Visible light microscopes can only resolve objects down to about one half of the shortest visible wavelength. The shortest visible waves are in the violet color range and have a wavelength of about 380 nm.
The same property limits the resolution of the photolithographic processes used in integrated manufacturing, although in the lithographic process radiation in the ultraviolet can be used because the process is not limited by the properties of human vision.

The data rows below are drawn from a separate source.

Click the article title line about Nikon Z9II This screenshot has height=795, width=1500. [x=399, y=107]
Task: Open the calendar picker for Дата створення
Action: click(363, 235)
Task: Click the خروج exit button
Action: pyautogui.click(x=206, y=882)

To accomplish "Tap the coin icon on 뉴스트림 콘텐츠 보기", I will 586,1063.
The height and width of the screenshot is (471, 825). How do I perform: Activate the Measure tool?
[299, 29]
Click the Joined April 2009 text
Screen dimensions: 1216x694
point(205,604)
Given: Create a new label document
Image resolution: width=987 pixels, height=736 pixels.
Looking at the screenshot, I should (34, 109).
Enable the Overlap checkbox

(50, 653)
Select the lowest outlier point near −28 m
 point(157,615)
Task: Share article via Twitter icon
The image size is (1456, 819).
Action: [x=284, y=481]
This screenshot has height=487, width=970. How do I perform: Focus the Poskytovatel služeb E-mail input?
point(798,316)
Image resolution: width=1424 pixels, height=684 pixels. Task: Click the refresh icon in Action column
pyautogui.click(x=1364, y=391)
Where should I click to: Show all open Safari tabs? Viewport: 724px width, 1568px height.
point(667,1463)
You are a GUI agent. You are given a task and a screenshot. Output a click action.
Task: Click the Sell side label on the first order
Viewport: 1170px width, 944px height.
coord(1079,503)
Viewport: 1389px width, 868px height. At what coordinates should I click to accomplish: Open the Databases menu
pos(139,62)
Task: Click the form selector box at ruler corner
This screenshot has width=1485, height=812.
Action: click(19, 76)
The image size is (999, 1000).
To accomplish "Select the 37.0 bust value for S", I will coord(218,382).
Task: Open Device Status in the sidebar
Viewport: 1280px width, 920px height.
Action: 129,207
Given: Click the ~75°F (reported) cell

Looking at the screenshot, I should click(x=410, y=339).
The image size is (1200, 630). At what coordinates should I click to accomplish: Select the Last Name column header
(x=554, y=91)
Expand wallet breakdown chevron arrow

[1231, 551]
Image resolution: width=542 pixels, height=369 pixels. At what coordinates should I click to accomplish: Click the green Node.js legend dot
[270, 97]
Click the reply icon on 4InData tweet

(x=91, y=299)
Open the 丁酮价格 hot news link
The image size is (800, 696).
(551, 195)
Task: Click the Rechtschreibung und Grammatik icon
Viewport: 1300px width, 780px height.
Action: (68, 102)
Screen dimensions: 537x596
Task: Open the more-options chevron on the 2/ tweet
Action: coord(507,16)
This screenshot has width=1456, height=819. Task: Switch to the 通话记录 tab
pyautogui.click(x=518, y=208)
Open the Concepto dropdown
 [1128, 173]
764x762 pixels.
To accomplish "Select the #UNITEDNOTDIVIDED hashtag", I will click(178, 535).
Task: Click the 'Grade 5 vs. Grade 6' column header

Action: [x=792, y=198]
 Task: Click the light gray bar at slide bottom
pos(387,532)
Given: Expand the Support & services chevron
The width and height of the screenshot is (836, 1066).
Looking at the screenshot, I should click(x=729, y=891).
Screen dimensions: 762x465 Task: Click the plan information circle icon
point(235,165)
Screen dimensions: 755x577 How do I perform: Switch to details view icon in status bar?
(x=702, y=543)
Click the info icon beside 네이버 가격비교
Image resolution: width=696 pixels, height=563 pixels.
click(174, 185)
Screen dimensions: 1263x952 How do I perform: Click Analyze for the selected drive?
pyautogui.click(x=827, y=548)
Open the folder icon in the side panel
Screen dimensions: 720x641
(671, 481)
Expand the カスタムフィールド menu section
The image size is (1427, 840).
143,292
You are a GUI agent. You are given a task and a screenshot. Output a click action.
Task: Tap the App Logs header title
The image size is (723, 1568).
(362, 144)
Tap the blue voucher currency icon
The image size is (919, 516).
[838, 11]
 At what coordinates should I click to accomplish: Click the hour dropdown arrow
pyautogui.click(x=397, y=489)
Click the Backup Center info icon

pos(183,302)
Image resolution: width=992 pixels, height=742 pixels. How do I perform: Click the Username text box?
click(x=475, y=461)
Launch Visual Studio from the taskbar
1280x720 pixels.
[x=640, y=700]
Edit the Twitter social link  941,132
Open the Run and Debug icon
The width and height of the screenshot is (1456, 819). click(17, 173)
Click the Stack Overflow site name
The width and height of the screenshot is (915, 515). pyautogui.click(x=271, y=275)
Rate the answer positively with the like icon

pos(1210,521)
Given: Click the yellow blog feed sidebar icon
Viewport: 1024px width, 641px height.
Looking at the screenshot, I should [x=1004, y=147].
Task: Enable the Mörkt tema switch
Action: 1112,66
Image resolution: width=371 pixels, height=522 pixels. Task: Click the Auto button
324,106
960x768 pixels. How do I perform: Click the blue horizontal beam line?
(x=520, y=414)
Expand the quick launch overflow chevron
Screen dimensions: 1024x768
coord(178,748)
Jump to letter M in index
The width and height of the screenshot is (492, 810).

The second resolution limit is the angular resolution limit. The angular resolution limit defines how closely an imaging device can resolve two objects in terms of angular separation. The angular resolution of an imaging system is dependent on the electrical diameter of the aperture.
An aperture is in effect a window of the entire imaging signal. The resulting image is blurred in inverse proportion to the aperture’s electrical dimension. An aperture with an electrical radius tending to infinity produces an image tending to on finite resolution.
Angular resolution is defined by the Rayleigh criterion. The Rayleigh criterion defines the minimal angular resolution in terms of the electrical size of the aperture (e.g., lens, dish, or antenna array)
Ɵ=1.22/Dλ
where Dλ is the aperture diameter given in wavelengths. Smaller wavelengths and larger apertures provide better angular resolution. For this reason cameras with the larger lenses produce sharper images. This fact can be readily seen by examining the following figure.
Apertures that are electrically larger produce sharper focal lobes. The human eye has an angular resolution of about 0.01 degrees. The angular resolution is what limits our vision in practice.
Larger telescopes have much larger optical apertures and can therefore provide much higher resolution images of the sky. Imaging becomes impractically large at radio frequencies. The eye has a diameter of about 5000 wavelengths. To create an image device of equal electrical diameter requires an aperture of diameter of 1600m at 100 MHz.
Microwaves can be used for imaging, but the resolution of the object it can measure is much less than in the optical range. Microwave imaging has several applications, including two dimensional radar imaging for aircraft identification. Traditional one dimensional radar just produces a single dot on the radar screen, whereas two dimensional radar produces an image of aircraft similar to a low resolution black and white photo.